Scientists have identified a unique kind of brain cell that misbehaves in mice exhibiting schizophrenia-like behavior, and when they reduced the activity of these cells, the animals’ symptoms improved. This finding indicates a specific period during brain development when medical professionals might eventually intervene to prevent cognitive issues from arising.
The relevant cells are a subgroup of inhibitory neurons known as Sst_Chodl cells. Though they represent only a minuscule part of the brain’s cellular makeup, they exert significant control over the functioning of neural circuits. In mice with a genetic deletion associated with human schizophrenia, these cells exhibited increased activity as the animals transitioned from adolescence to adulthood, leading to disruptions in their sleep patterns.
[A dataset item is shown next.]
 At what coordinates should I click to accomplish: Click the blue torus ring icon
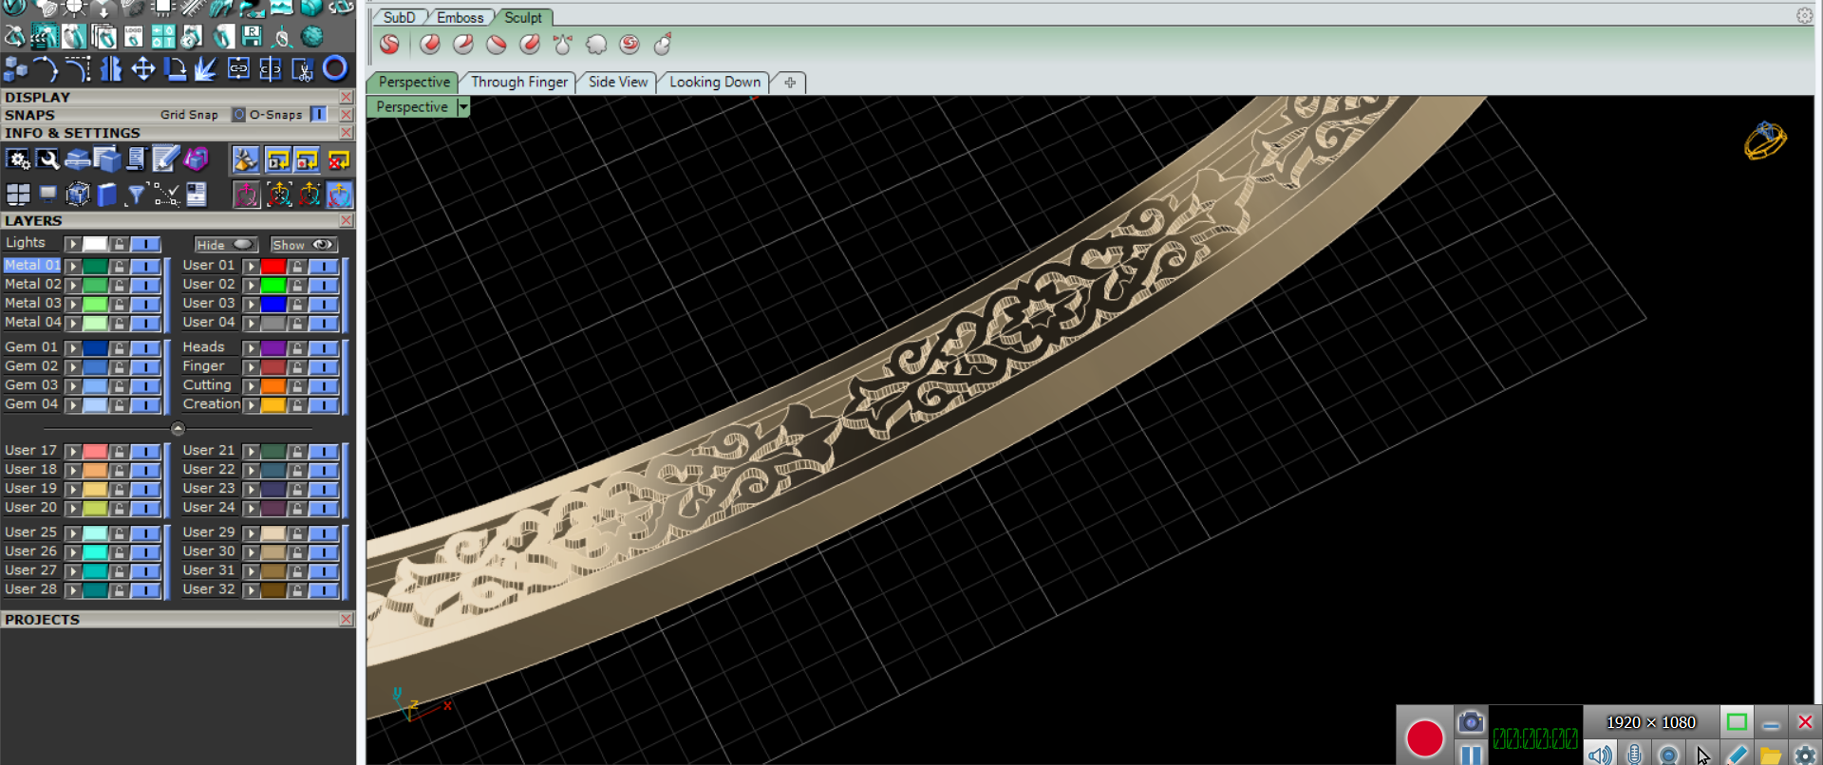(x=335, y=68)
“Current treatments for cognitive symptoms in individuals diagnosed with conditions like schizophrenia are insufficient. We need to gain further insight into what leads to these cognitive symptoms which stem from developmental impairments in the brain,” states Konstantin Khodosevich, a professor at the University of Copenhagen’s Biotech Research and Innovation Center. “Our research may be a preliminary step toward a new, focused treatment that could prevent cognitive symptoms.”
A Chain That Breaks
Schizophrenia does not manifest from birth. The disorder arises from faulty brain circuitry that develops during the fetal stage, yet symptoms such as hallucinations, delusions, and cognitive impairment generally surface only in late adolescence or early adulthood. Researchers have long been baffled by this delay. Why does the brain endure developmental faults for an extended period before descending into dysfunction?
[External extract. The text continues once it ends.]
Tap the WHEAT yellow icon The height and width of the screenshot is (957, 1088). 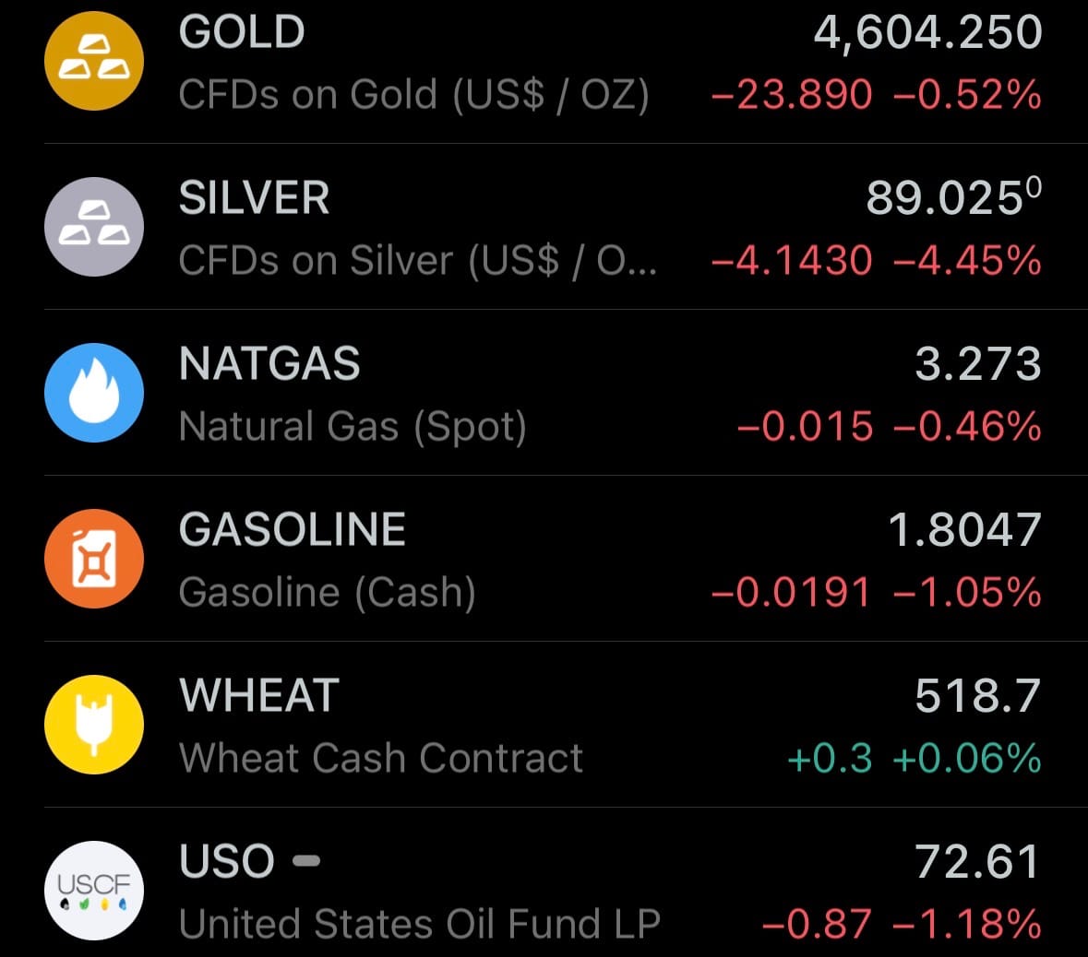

Katarina Dragicevic, one of the primary authors of the study, traced brain development from prenatal stages to adulthood in mice with a deletion in chromosome region 15q13.3. This same genetic irregularity in humans is linked to epilepsy, autism, and schizophrenia. She discovered that molecular and functional alterations were relatively minor throughout childhood. However, when the mice reached adolescence, the system began to fail.
“For an extended period, the brain can compensate for developmental mistakes and sustain relatively normal functionality. But eventually, it’s like a chain snapping: the brain can no longer adapt, and that’s when symptoms begin to appear,” Dragicevic clarifies. “However, until that moment, prevention should be achievable.”
That pre-snap timeframe may represent an ideal opportunity for intervention. If healthcare providers could identify at-risk children and stabilize their brain circuits prior to the chain breaking, they could potentially prevent years of crippling symptoms.
Sleep as a Window into Brain Disorder
Sleep issues are prevalent among individuals with psychiatric illnesses, so the team in Copenhagen utilized sleep as a behavioral indicator. They observed the mice continuously, noting when they fell asleep, the depth of their sleep, and how often they awoke. The mutant mice had poor sleep quality, waking frequently, and spending less time in restorative slow-wave sleep.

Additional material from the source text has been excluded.